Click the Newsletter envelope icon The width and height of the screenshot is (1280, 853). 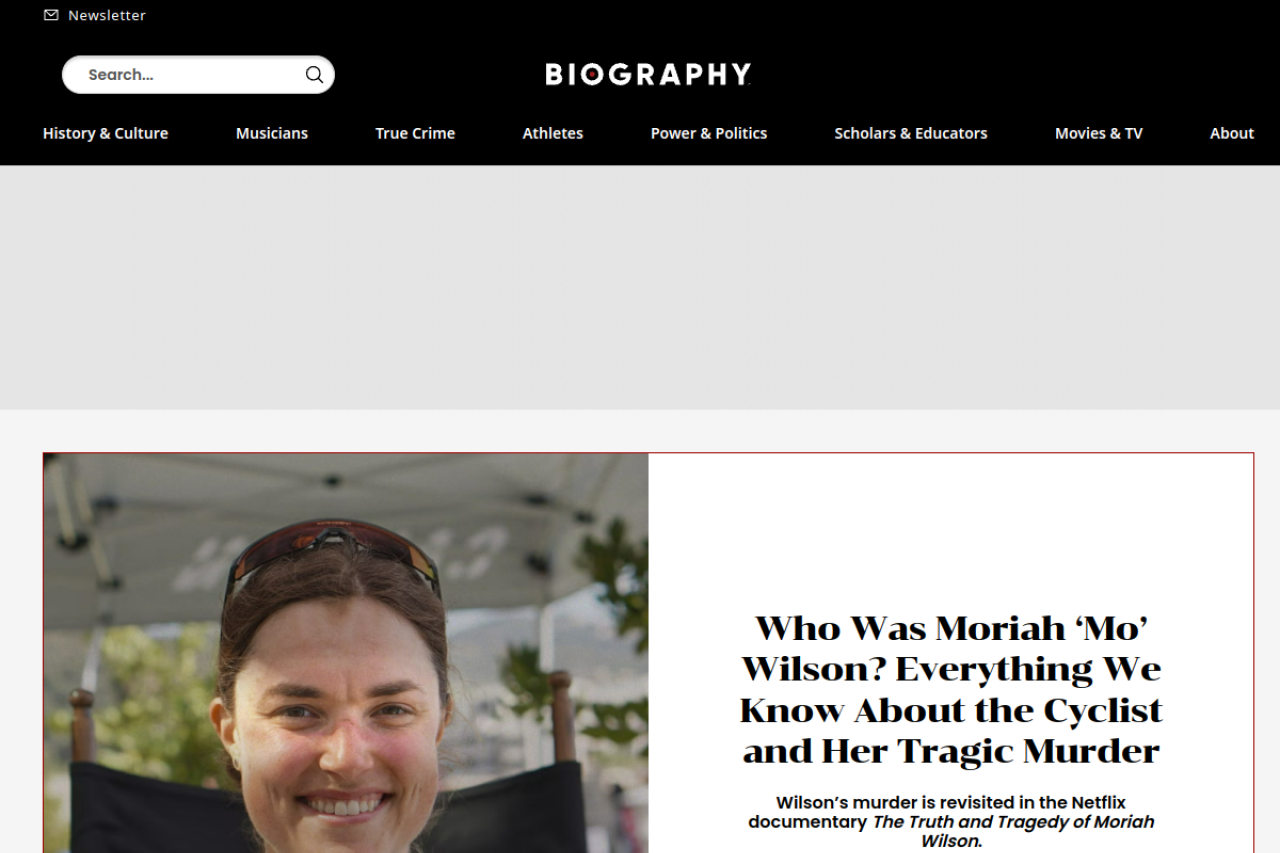(51, 15)
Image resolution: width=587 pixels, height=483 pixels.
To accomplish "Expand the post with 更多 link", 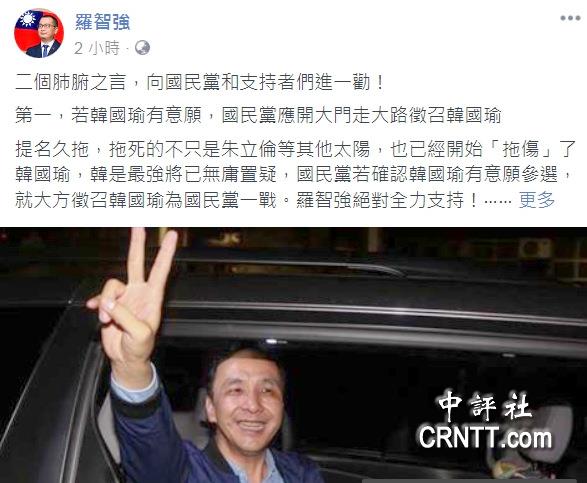I will pos(537,200).
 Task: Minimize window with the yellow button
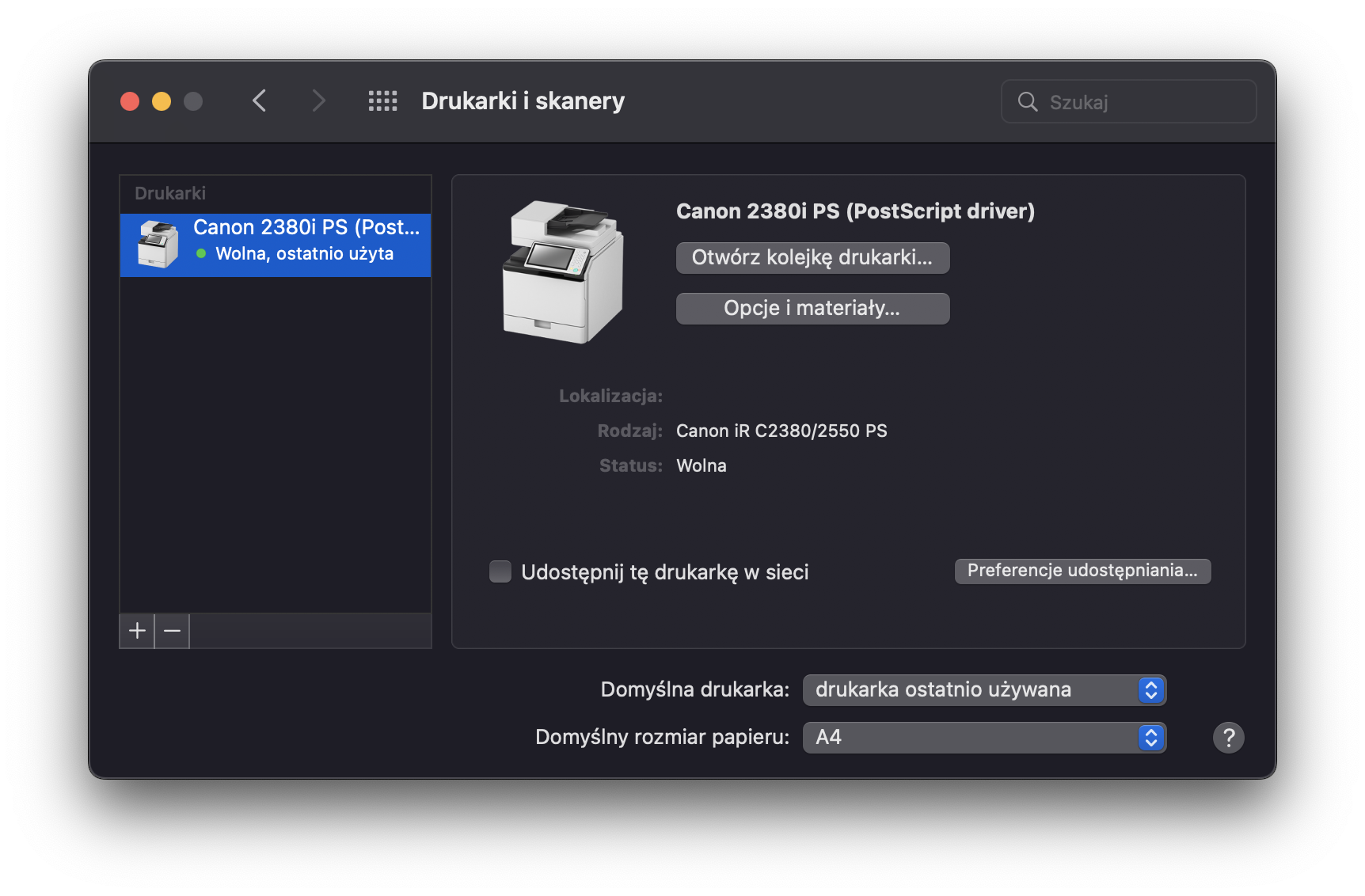point(162,101)
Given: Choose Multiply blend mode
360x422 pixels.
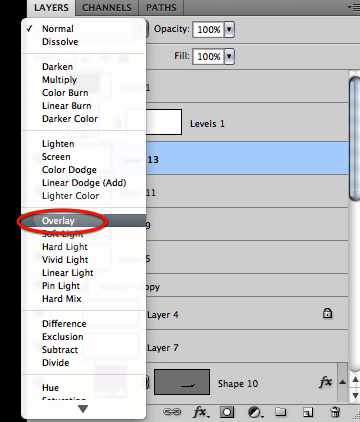Looking at the screenshot, I should pyautogui.click(x=59, y=80).
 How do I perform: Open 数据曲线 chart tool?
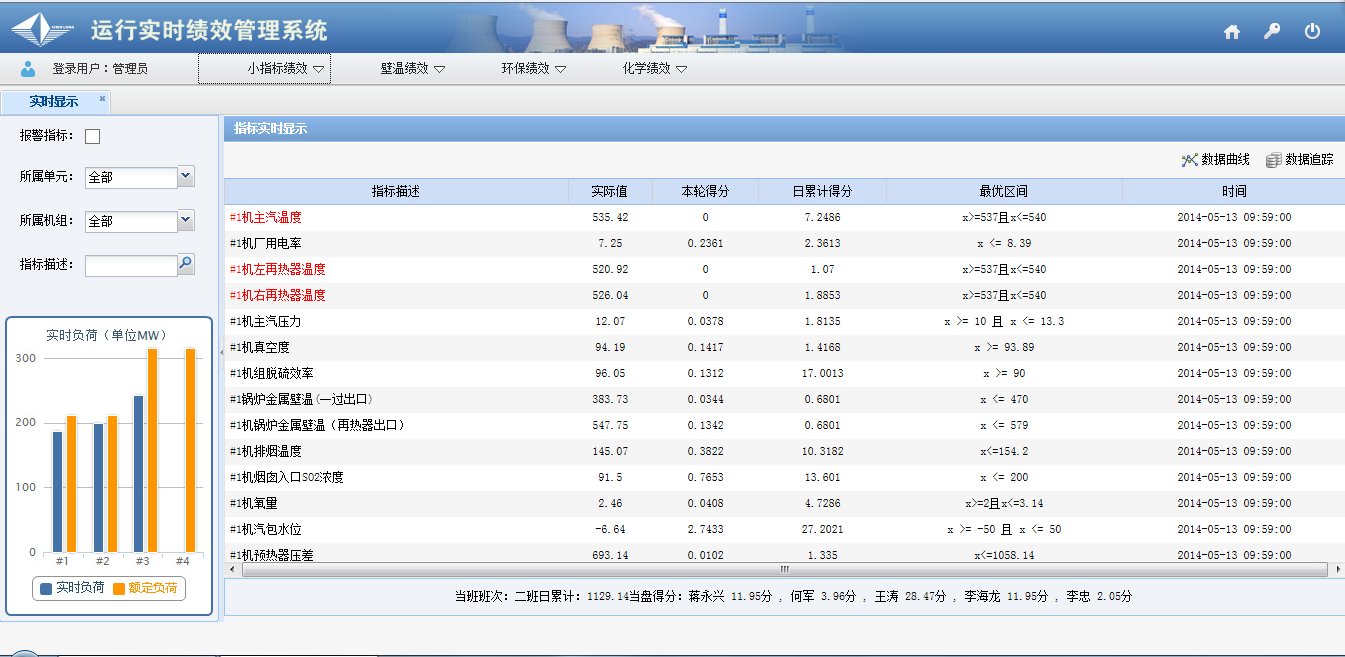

■ ■ ■ ■ ■ ■ ■

What the exercise asks
Pictures are to be omitted. Output verbatim only the lines from the one holding "Given: Choose Multiply blend mode" through the end of the material, both included.

Your response
Given: Choose Multiply blend mode
360x422 pixels.
Looking at the screenshot, I should pyautogui.click(x=59, y=80).
 How do I perform: Open 数据曲线 chart tool?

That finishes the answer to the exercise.